Xiaomi Mi 8 SE
- Manufacturer: Xiaomi
- Type: Smartphone
- First released: May 31, 2018
- Availability by region: June 8, 2018
- Successor: Xiaomi Mi 9 SE
- Related: Xiaomi Mi 8 Lite
- Compatible networks: 2G, 3G, 4G LTE, Wi-Fi
- Form factor: Slate
- Colors: Gray, Blue, Red, Gold
- Weight: 5.78 oz (164 g)
- Operating system: Android 8.1 (Oreo) with MIUI 9.5 (Initial) Android 10 with MIUI 12
- System-on-chip: Qualcomm SDM710 Snapdragon 710 (10 nm)
- CPU: Octa-core (2x2.2 GHz Cortex-A75 & 6x1.7 GHz Cortex-A55)
- GPU: Adreno 616
- Memory: 4GB / 6GB
- Storage: 64GB / 128 GB
- SIM: Duo NanoSIM
- Battery: 3120 mAh
- Rear camera: 12 MP, f/1.9, 1/2.55", 1.4µm, dual pixel PDAF 5 MP, f/2.0, (depth)
- Front camera: 20 MP, f/2.0, (wide), 1/3", 0.9µm
- Display: Super AMOLED, HDR 5.88 inches, 87.6 cm2 (~81.3% screen-to-body ratio) 1080 x 2244 pixels, 18.7:9 ratio (~423 ppi density)
- Sound: loudspeaker
- Data inputs: USB 2.0 Type C, 3.5mm audio jack

= Xiaomi Mi 8 SE =

Android smartphone developed by Xiaomi

The Xiaomi Mi 8 SE is a mid-range Android smartphone manufactured and released in May 2018 by Xiaomi, along with the Mi 8 and the Mi 8 Explorer Edition in Shenzhen, China. It was launched on June 8, 2018 and also released to commemorate its 8th-year anniversary.
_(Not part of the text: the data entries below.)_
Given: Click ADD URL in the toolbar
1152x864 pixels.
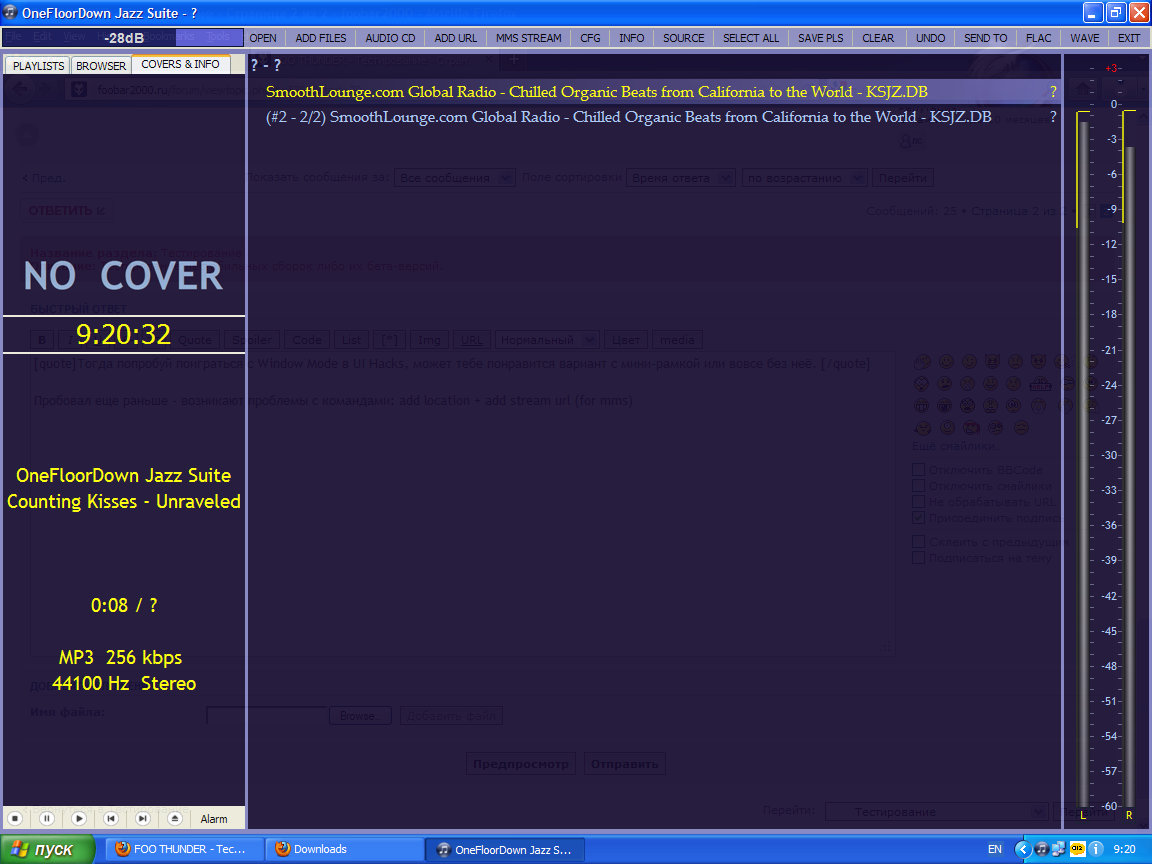Looking at the screenshot, I should coord(456,38).
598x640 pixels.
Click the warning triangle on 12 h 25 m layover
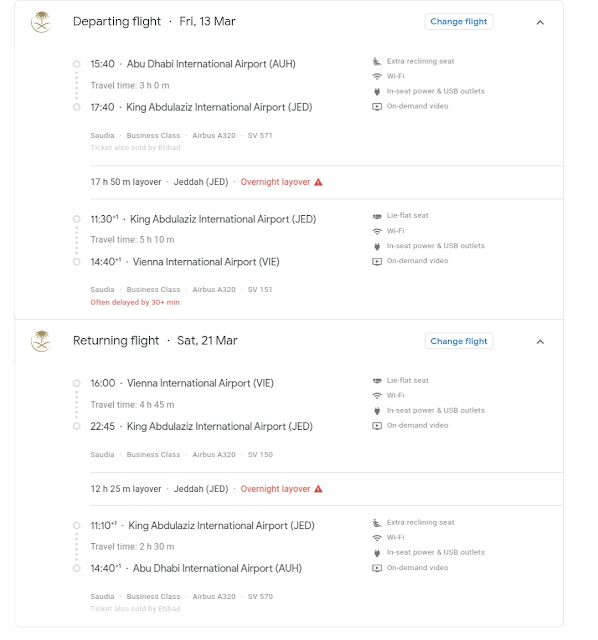(318, 489)
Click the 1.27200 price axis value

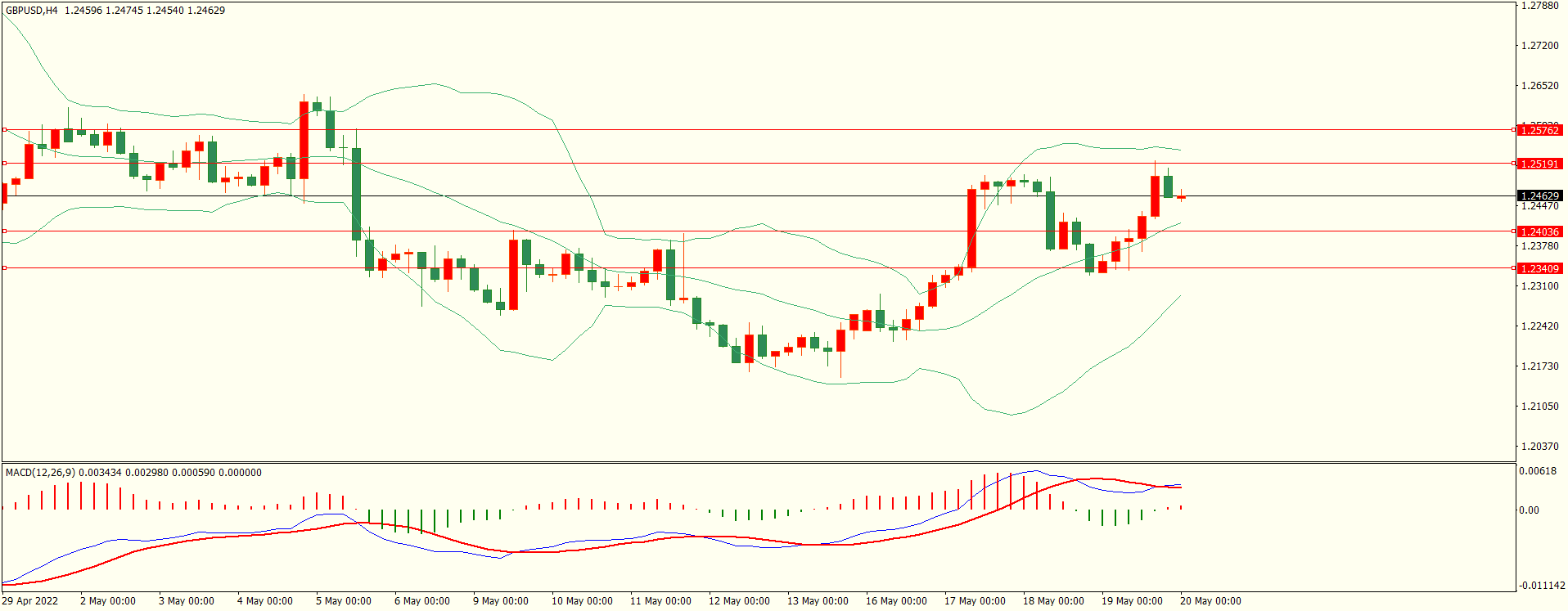tap(1539, 46)
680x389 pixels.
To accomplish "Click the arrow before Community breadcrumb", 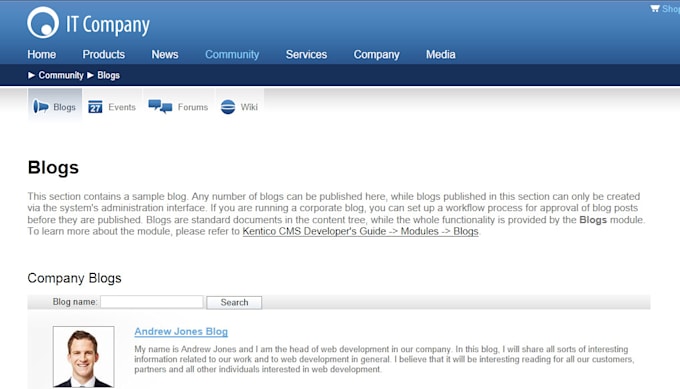I will [x=31, y=75].
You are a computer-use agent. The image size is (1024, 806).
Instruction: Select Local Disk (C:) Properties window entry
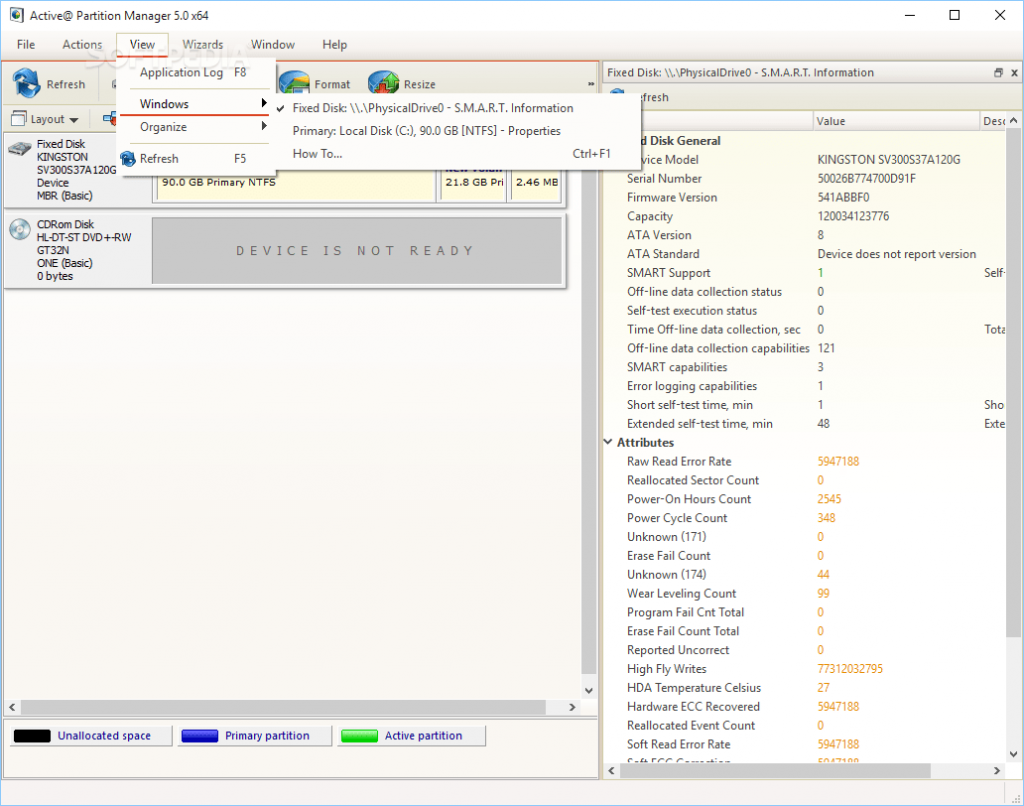point(425,131)
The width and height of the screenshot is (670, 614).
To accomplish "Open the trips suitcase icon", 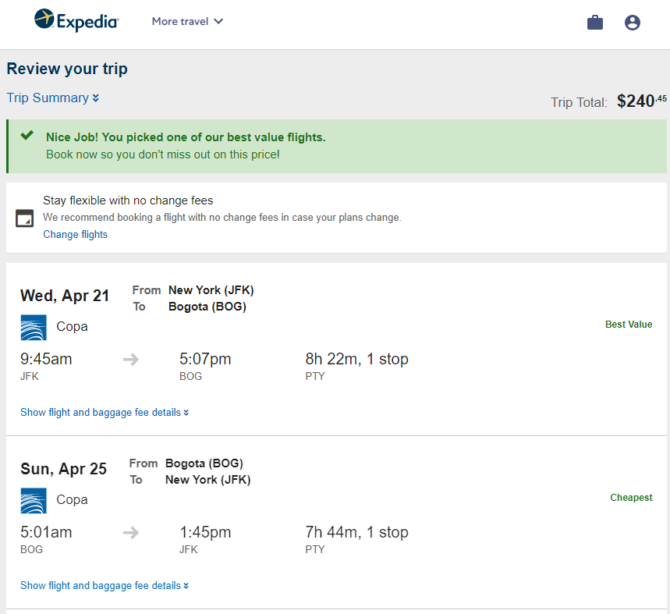I will [x=595, y=22].

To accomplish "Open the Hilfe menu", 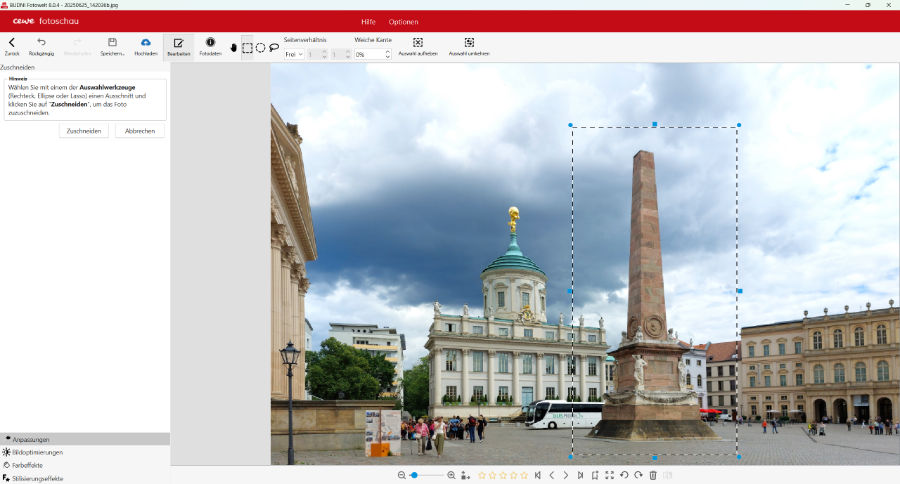I will point(368,21).
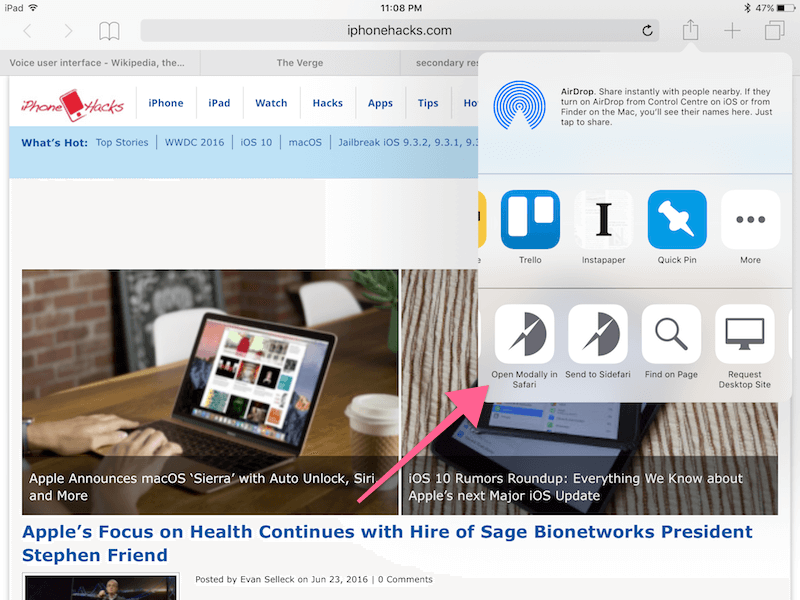Viewport: 800px width, 600px height.
Task: Share page to Instapaper
Action: click(604, 219)
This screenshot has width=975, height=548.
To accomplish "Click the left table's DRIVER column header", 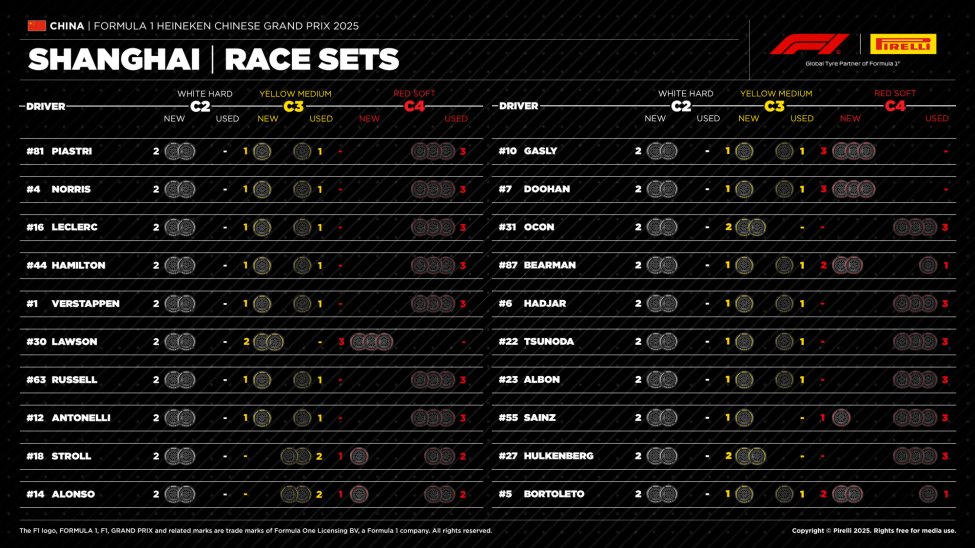I will (x=44, y=106).
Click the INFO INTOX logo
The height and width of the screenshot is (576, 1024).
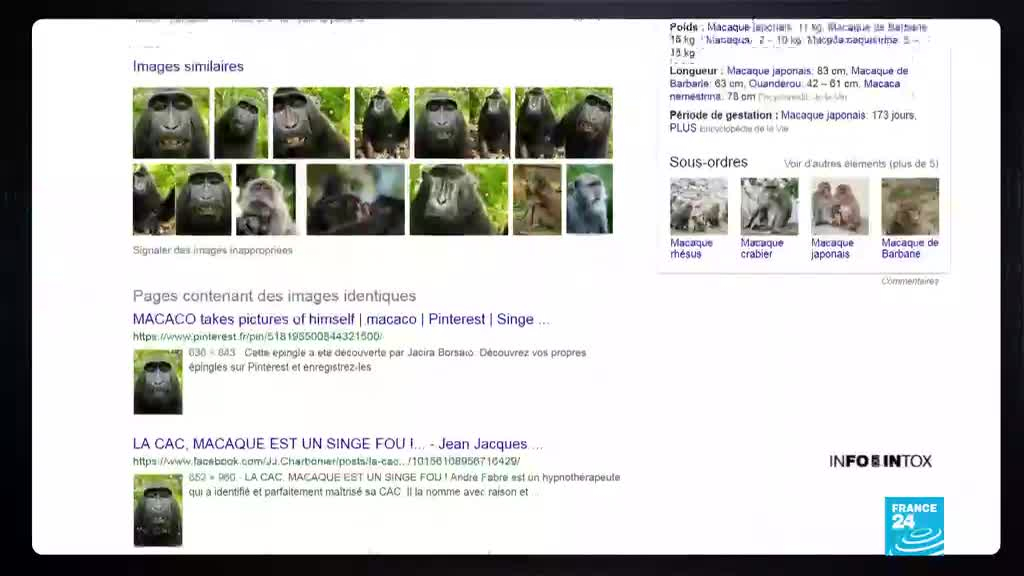click(x=880, y=461)
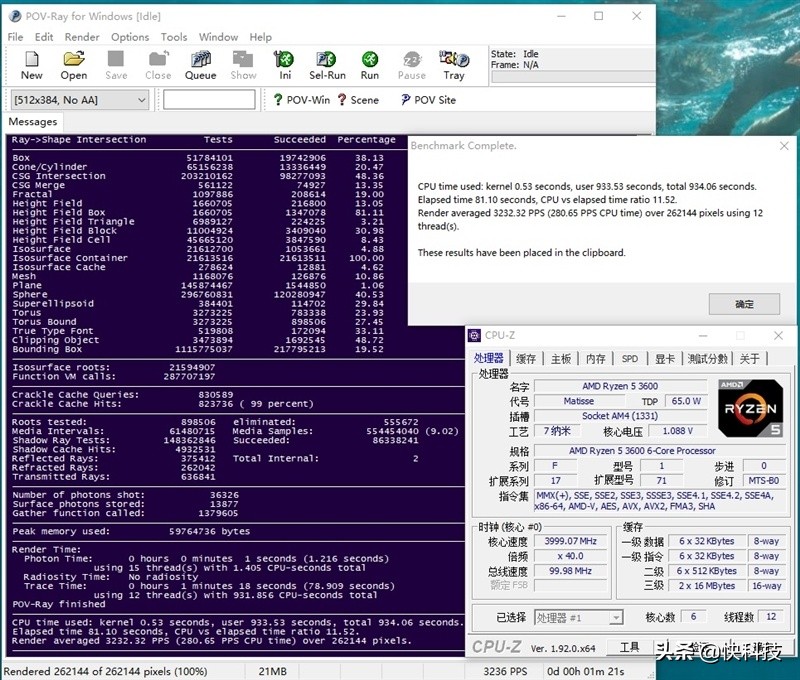Start a selected render with Sel-Run icon
This screenshot has width=800, height=680.
point(325,63)
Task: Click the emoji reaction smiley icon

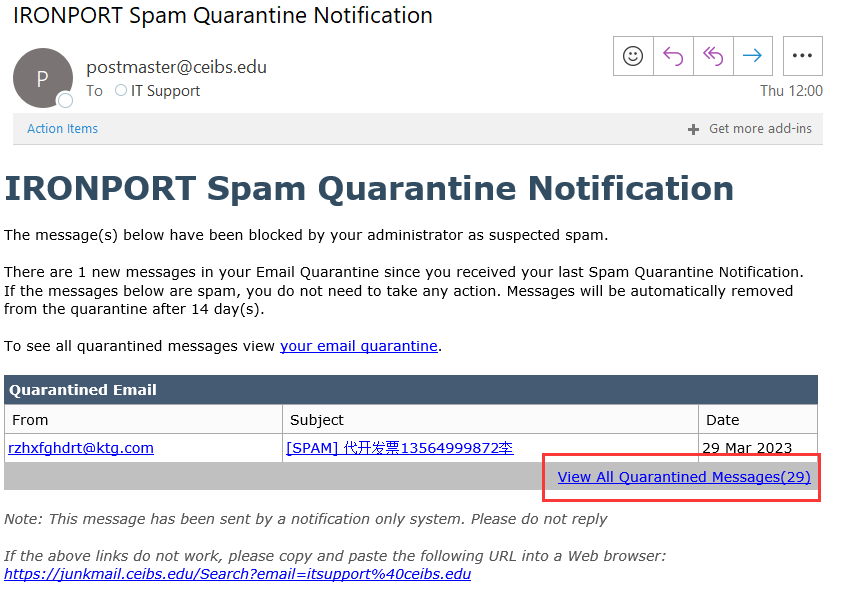Action: (633, 56)
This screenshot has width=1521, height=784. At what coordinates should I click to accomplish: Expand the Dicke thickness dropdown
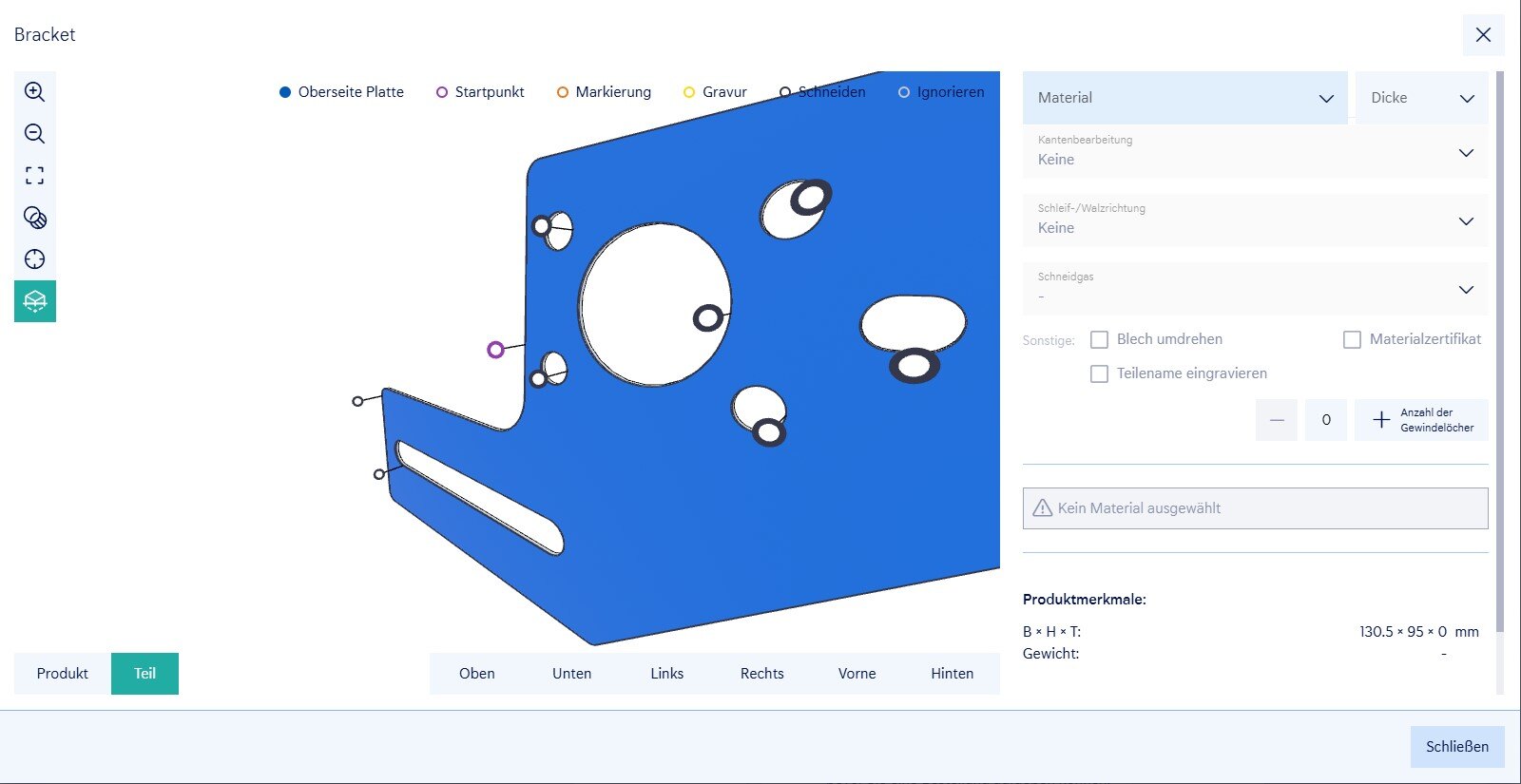[x=1421, y=98]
The Mi 8 SE was initially launched on Android 8.1 Oreo with the MIUI 9.5 UI. The phone received multiple software updates:

- In August 2018, the Mi 8 SE was updated to the MIUI 10 UI (Android 9) along with the Mi Mix 2.
- In July 2020, the Mi 8 SE was updated to the MIUI 12 UI (Android 10) along with the Mi 10 Lite.